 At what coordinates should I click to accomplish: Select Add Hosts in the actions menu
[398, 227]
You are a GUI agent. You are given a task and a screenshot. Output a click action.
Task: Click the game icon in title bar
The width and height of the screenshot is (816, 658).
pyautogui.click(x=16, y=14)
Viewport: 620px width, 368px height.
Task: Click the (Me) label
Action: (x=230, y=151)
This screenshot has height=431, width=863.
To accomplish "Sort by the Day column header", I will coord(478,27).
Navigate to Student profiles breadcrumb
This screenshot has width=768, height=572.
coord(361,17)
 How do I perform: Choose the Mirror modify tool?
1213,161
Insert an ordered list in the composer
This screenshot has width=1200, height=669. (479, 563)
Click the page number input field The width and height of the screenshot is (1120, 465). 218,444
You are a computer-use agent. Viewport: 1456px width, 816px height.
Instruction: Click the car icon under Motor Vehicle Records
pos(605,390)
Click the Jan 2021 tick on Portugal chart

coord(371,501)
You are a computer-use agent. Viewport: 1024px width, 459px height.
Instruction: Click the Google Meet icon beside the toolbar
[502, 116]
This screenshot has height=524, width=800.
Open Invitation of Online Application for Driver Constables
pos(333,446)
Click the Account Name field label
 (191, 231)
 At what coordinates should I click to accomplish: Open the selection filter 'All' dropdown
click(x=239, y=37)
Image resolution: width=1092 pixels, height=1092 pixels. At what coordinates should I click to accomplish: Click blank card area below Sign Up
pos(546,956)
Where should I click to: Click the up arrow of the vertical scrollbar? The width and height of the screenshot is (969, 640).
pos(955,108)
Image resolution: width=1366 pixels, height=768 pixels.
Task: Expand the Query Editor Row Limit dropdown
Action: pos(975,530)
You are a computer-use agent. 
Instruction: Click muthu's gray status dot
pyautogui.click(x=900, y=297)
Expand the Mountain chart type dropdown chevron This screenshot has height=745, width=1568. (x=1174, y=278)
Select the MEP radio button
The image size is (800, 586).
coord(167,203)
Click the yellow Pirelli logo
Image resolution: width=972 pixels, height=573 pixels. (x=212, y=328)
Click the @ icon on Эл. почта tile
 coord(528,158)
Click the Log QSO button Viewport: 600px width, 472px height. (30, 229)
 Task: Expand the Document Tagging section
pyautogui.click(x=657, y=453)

▶ _Required work_: Using the records above, report each line that contains the word "computer" by copying it.

▶ _Answer to this exercise_:
You are a computer-use agent. Viewport: 1456px width, 816px height.
You are a computer-use agent. Viewport: 1024px width, 459px height.
You are a computer-use agent. 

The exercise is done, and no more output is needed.